Recently, I’ve felt like I’ve been swimming upstream through concrete. Virtually everything has felt like a struggle and it’s been tricky to stay motivated when at every turn, there seems to be a hurdle that’s been purposefully placed in my path.
Let’s take my name, for example. I got married almost a decade ago and at the time, I changed my name from my maiden name to my married one. That was my first mistake. Because as anyone who has decided to follow their romantic instincts and change their surname out of love, they soon discover that it is an incredibly lengthy process and that even when you think you’ve ticked everything off your list, three months (or even three years!) later a random document will appear as if from nowhere that requires you to provide evidence of this shift in identity. It’s painful. It’s also pricey. And in my experience, it’s made infinitely more complicated when you live overseas and were not married in the same place you now call home.
For years, I have gone by my married name. And despite 99 percent of all documents requiring my name having been updated many moons ago, even now, my maiden name springs from the woodwork from time to time to pile its mental load on my plate. Having recently started a business and having to provide administrative access to some of my tax profiles, it seems that my humanity is once again in question. See, swimming through concrete.
Similarly, work has felt stilted, rather than easeful and as a writer who craves flow above all else, it has been a challenge to try and surrender control and wait in the wings while things get moving. Working as a freelancer, you quickly become accustomed to the ebbs and flows of working with clients, but there’s something about the December-January period that can feel quite laboured. Nobody is really back at their desks with their full selves or sanity until at least mid-February and after splashing cash over the holiday break, we’re all inclined to tighten our purse-strings a little. While on a personal level, this is great. Professionally-speaking, it can mean that any sense of flow feels just out of reach.

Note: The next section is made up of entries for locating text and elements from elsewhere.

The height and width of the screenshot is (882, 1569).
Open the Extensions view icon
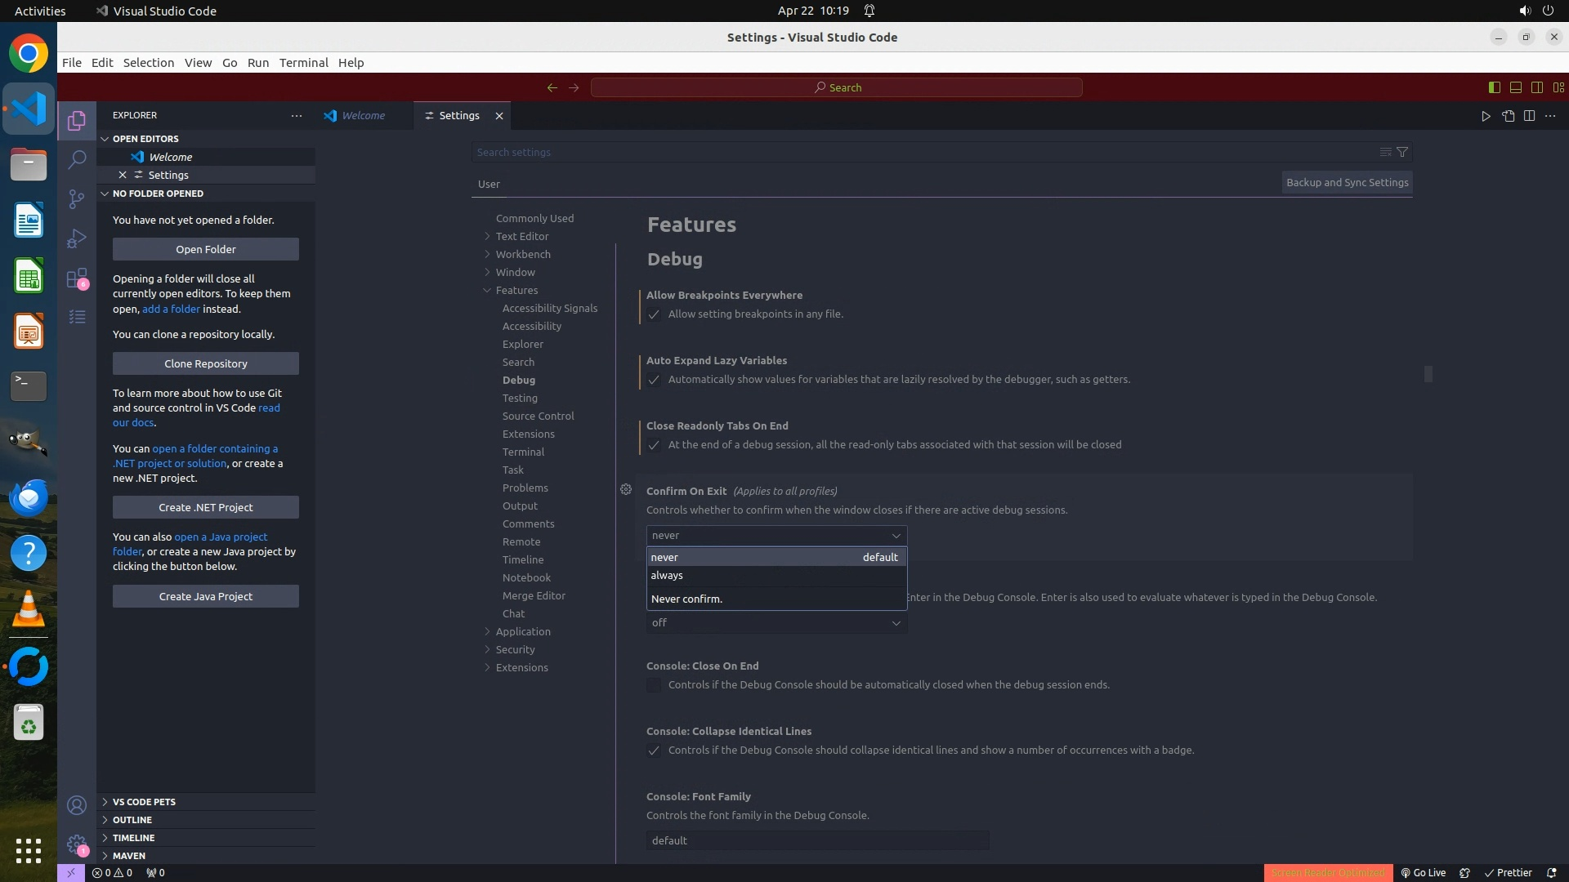click(x=77, y=278)
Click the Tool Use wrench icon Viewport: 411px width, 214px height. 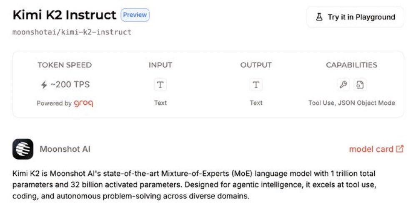click(x=343, y=85)
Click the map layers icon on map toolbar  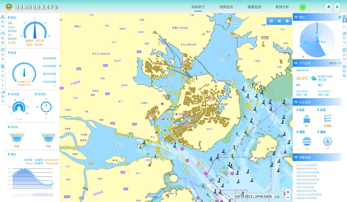(x=271, y=21)
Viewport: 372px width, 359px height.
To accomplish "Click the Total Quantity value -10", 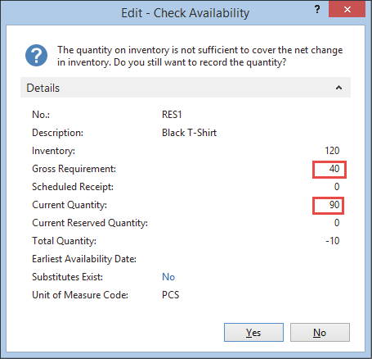I will point(333,241).
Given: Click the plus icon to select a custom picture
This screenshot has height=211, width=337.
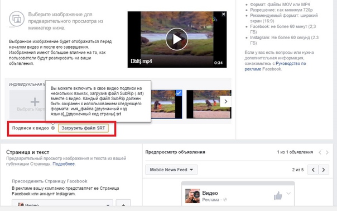Looking at the screenshot, I should 35,102.
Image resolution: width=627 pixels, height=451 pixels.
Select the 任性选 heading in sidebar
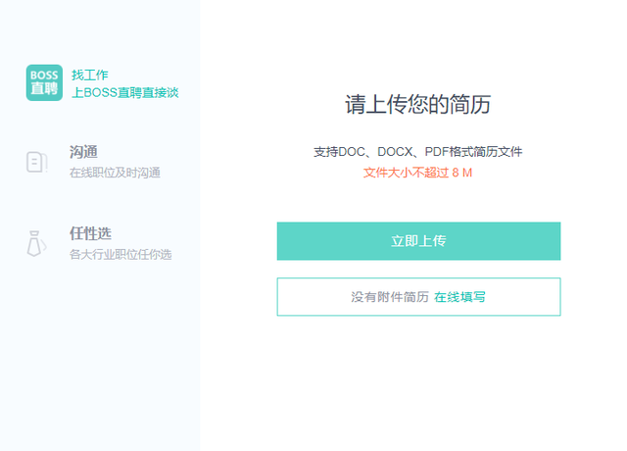coord(90,233)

And parenting, well… On some level I feel like parenting always feels a little bit like trying to escape quicksand. Just when you feel like you’ve managed to crawl out of the sludge, a little hand appears from beneath to drag you back under. Still, despite this, parenting is funnily enough the one area of my life where I’m far more willing to surrender control. I’ve discovered that just like quicksand, if you just stop struggling, soon enough you’ll work out that you do in fact have the strength to pull yourself back from the brink.
But as for flow. I’m craving it. And while I can feel my creativity beginning to bloom deep beneath the surface of my skin, I’m just hoping that as the days and weeks continue to unfold, that elusive feeling of flow will once again return to my life. And to yours, too.
It’s part of the season of winter. Flow with the rest. creativity is bubbling within, gestating, waiting to bloom come spring 🙂 you’ve got this!!
So much truth about the creative struggle in this piece. Enjoyed reading this Ashley. Thank You for sharing :)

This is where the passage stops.